Alıntı metin |
══════════
Mlliyet Milliyet Blog Milliyet Blog
 
Facebook Connect
Blog Kategorileri
 

02 Kasım '09

 
Kategori
Gündelik Yaşam
 

E-günlük gençlerin endişelerini anlıyor...

Hiç bir zaman oğlumun ve arkadaşlarının "beni anlamadığı" üzerine bir yorum geliştirmedim. Hep ben onları anlama yoluna gittim. İletişimin yolu, onların beni anlaması değil, benim onları anlamamdan geçiyor du. Çünkü ben de bir zamanlar onların yaşında oldum ve onlar gibi düşünüyordum. Günümüz de eğitmenler aynı hataya düştükleri için, bir türlü eğitim sistemimiz gelişmiyor... Genel olarak yetişkinler, çocukların onları anlamadığından şikayet ediyor. (aslında çözümsüzlük yumağı oluşturmuş, büyük bir çoğunluk anlamaya çalışmak yerine anlaşılmamaktan, sözedip duruyor...) Peki yetişkin dediğimiz kişiler çocukları ne kadar anlıyor? Bakalım: İşte bir çocuğun yetişkin dediğimiz kişilere yaptığı bir konuşmadan kısa bir alıntı...

· Ozon katmanındaki deliği nasıl onaracağınızı bilmiyorsunuz.
· Su akımı öldüğünde Somon balığını nasıl geri getireceğinizi bilmiyorsunuz.
· Şimdi soyu tükenmiş olan hayvanları nasıl geri getireceğinizi bilmiyorsunuz.
· Şimdi yerlerinde koca çöllerin olduğu ormanları nasıl geri getireceğinizi bilmiyorsunuz.

Madem nasıl onaracağınızı bilmiyorsunuz, o halde lütfen bozmaktan vazgeçin!

Burada hükümetlerinizin temsilcileri olabilirsiniz, iş adamları, organizasyoncular, gazeteciler ya da politikacılar; fakat gerçekte siz annelersiniz ve babalarsınız, teyzelersiniz, amcalarsınız ve hepiniz birilerinin çocuklarısınız.

Ben hala bir çocuğum ama biliyorum ki hepimiz ailenin bir parçasıyız, 5 milyar gücünde daha geniş bakacak olursak 30 milyon tür gücünde ve hepimiz aynı havayı paylaşıyoruz, aynı suyu ve toprakları. Sınırlar ve hükümetler bunu asla değiştiremez.

Ben hala bir çocuğum ama burada aynı şeyin içinde olduğumuzu biliyorum ve tek bir dünya gibi tek bir amaca doğru ilerlememiz gerekir.

Kızgın olsam da kör değilim, korku içinde olsam da dünyaya nasıl hissettiğimi söylemekten korkmuyorum.
══════════
Gösterilen satırlar |
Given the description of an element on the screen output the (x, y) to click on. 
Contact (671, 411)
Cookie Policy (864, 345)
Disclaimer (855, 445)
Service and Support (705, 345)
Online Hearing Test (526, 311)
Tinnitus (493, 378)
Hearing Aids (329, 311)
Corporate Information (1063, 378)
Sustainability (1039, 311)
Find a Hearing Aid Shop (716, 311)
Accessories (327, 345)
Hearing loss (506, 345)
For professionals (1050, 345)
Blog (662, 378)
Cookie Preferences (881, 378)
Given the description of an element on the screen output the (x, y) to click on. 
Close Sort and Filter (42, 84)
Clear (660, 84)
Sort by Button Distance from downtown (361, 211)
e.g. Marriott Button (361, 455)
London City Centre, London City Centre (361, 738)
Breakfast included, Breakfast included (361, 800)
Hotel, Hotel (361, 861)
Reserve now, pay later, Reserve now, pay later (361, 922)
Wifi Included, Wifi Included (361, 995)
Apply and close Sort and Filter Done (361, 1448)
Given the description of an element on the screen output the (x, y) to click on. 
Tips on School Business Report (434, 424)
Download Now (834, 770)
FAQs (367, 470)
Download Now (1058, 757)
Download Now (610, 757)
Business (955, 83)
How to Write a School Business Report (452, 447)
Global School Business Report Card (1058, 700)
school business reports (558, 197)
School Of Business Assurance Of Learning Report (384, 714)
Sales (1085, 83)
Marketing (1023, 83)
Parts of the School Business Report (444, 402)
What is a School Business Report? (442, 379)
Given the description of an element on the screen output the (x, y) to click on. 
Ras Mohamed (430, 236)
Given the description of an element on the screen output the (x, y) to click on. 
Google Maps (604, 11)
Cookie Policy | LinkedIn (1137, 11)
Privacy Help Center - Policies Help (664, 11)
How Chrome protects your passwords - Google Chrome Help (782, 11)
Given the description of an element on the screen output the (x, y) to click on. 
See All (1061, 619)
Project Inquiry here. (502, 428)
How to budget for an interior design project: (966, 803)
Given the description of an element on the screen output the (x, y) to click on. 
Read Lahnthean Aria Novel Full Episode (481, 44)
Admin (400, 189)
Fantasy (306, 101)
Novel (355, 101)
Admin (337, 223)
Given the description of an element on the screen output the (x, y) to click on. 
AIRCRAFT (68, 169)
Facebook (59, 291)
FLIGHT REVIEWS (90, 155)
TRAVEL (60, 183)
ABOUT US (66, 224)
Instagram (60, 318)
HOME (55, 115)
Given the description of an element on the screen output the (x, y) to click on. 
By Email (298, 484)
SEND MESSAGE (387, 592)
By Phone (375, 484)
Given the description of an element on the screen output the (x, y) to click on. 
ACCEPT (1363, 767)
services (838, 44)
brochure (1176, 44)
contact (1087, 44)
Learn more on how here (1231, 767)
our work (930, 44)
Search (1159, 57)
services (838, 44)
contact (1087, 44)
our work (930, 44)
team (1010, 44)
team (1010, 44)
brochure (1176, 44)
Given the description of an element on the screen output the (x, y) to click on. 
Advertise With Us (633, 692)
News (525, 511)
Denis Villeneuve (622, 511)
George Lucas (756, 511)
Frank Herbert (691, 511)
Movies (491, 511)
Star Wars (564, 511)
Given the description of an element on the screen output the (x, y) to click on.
══════════
Verilen görev | Gençlerin endişelerini konu alan blog yazısında geçen "Kızgın olsam da kör değilim, korku içinde olsam da dünyaya nasıl hissettiğimi söylemekten korkmuyorum." cümlesini İngilizceye çevirin.

Tamamlanan alıştırma | Even though I am angry, I am not blind, and even though I am afraid, I am not afraid to tell the world how I feel.